The stated purpose in each memorandum is to ensure a “robust, resilient, and sustainable domestic industrial base” necessary for a clean energy economy, which President Biden determined is essential to “national security, a resilient energy sector, and the preservation of domestic critical infrastructure.”[3]  According to the DOE, this DPA action will advance the Administration’s goals to reduce U.S. reliance on foreign energy supply—specifically, imports from Russia and China—and promote energy independence, reduce energy use, lessen reliance on fossil fuels and address climate change, create jobs, and decrease energy costs for American families.  The DOE also notes high levels of U.S. and global demand for renewable energy technology and the expectation that this demand will continue to increase.  Without this DPA action, the DOE predicts domestic supply capabilities would be insufficient, vulnerable to supply chain disruptions, and overly reliant on imports.  Consequently, per section 303(a)(5) of the DPA, each memorandum asserts President Biden’s determination with regard to each of the five targeted areas:

(1) the stated sector of the domestic energy industry is essential to national defense;(2) President Biden’s exercise of section 303 authority is necessary to ensure that the domestic industry can timely supply and satisfy the domestic need for the stated technology; and(3) purchases, purchase commitments, or other action under section 303 of the DPA are the most cost effective, expedient, and practical means of achieving the stated purpose for each measure.

· · ·

**What you should do:**
List the three determinations that, according to the text, each memorandum asserts on President Biden's behalf under section 303(a)(5) of the DPA. Rely only on the text above for the next task.

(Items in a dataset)
· · ·

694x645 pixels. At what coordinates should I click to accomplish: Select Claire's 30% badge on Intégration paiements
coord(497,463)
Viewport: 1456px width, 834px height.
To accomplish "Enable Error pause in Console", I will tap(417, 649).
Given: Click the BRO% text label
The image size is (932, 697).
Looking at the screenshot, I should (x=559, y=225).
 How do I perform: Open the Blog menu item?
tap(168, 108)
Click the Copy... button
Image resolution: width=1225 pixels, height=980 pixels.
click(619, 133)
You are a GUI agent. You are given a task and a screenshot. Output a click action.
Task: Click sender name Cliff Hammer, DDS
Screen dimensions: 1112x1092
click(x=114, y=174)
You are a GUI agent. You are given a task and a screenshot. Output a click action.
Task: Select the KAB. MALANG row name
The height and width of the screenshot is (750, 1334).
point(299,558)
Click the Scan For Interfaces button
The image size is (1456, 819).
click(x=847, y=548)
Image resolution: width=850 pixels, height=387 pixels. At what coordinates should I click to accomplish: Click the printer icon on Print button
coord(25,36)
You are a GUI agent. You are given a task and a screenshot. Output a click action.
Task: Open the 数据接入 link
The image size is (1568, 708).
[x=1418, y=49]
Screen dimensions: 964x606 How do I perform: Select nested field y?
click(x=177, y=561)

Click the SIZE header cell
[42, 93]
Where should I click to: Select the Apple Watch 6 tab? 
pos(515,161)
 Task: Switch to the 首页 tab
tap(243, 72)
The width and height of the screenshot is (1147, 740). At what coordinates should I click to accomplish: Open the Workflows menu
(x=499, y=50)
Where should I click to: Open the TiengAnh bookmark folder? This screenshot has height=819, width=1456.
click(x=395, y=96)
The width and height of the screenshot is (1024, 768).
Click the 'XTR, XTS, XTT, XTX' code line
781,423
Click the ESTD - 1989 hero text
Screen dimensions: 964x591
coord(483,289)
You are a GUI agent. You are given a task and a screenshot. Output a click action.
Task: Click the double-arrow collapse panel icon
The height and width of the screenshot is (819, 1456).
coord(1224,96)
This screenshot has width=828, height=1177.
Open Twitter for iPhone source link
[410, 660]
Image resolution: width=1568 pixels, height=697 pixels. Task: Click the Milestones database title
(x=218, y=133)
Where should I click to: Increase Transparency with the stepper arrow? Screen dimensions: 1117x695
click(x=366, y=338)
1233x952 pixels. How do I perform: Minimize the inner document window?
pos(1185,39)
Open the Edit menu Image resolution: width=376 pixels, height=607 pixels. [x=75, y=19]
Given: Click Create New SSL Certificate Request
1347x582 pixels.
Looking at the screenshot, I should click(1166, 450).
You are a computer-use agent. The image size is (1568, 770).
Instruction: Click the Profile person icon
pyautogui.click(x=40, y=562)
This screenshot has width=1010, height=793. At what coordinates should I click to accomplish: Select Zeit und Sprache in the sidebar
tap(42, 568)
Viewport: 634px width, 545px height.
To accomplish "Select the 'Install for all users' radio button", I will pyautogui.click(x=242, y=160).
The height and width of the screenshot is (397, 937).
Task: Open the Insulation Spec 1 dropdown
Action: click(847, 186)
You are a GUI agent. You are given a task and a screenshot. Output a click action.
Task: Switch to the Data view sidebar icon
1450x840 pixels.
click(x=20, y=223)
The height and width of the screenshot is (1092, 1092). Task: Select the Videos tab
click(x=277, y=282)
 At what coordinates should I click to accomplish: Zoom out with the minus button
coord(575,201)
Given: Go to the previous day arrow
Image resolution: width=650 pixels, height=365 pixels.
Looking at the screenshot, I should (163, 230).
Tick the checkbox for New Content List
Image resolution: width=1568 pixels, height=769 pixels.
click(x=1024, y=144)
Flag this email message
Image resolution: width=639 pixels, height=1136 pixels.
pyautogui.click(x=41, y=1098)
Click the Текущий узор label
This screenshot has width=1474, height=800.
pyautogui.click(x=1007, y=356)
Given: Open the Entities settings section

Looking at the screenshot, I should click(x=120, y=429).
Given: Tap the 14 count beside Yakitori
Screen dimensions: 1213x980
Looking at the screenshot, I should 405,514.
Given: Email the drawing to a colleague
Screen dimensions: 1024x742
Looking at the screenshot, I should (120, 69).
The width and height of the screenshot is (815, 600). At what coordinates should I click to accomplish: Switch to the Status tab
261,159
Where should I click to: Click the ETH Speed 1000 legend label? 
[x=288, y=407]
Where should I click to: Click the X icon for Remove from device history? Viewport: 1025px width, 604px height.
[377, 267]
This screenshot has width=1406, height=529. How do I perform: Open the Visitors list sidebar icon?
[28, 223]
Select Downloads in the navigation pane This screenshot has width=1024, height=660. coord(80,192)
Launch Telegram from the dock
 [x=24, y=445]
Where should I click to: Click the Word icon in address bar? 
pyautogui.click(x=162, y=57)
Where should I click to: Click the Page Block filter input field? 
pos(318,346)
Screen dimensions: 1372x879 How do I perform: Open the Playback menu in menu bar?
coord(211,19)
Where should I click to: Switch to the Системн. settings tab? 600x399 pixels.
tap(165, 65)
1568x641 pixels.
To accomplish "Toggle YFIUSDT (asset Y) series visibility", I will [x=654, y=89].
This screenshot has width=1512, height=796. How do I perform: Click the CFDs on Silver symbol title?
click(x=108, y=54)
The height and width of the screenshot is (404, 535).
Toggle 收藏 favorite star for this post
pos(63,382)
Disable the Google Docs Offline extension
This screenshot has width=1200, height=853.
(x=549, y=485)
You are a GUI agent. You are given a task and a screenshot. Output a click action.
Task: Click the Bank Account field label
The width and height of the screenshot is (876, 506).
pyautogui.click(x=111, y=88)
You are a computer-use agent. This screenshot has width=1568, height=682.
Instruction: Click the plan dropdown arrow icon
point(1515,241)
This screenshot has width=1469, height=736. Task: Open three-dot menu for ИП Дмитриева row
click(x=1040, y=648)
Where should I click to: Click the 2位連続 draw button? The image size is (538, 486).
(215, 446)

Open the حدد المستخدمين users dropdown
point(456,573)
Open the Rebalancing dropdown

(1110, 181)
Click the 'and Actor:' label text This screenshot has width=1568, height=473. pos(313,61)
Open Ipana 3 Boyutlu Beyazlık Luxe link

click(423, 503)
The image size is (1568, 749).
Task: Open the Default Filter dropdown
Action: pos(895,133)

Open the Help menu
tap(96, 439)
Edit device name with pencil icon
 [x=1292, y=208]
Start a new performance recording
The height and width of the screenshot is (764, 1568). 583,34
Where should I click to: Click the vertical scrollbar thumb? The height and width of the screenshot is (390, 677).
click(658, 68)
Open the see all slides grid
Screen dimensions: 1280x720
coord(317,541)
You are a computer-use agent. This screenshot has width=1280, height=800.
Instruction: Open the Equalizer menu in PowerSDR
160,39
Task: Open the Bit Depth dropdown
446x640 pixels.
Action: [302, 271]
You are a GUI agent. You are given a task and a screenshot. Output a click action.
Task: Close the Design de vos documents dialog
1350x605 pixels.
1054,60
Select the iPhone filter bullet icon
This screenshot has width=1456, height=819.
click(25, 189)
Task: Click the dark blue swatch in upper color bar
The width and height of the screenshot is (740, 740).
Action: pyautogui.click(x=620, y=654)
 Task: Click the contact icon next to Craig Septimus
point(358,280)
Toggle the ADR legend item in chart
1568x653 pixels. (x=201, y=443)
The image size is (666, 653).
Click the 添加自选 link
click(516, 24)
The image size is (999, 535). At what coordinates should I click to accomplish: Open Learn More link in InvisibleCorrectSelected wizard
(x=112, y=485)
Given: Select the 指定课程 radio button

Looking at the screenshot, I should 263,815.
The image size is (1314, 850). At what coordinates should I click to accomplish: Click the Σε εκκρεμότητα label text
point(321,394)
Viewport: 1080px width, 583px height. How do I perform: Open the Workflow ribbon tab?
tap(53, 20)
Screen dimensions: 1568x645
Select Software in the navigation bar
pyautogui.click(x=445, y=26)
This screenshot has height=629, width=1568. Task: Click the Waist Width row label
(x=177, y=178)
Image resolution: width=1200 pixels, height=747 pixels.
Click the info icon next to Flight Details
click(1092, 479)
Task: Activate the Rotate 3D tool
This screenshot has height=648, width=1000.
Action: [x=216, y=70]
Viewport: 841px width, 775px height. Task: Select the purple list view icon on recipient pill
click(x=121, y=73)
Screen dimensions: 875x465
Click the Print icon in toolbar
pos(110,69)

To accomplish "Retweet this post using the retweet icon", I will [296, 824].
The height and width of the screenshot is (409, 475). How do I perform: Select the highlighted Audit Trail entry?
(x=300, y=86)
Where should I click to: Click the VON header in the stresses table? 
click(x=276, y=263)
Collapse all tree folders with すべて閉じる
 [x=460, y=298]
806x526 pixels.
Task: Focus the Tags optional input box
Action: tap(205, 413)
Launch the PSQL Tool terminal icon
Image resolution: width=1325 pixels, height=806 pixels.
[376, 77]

· · ·

**Reply:**
1. The stated sector of the domestic energy industry is essential to national defense.
2. President Biden's exercise of section 303 authority is necessary to ensure that the domestic industry can timely supply and satisfy the domestic need for the stated technology.
3. Purchases, purchase commitments, or other action under section 303 of the DPA are the most cost effective, expedient, and practical means of achieving the stated purpose for each measure.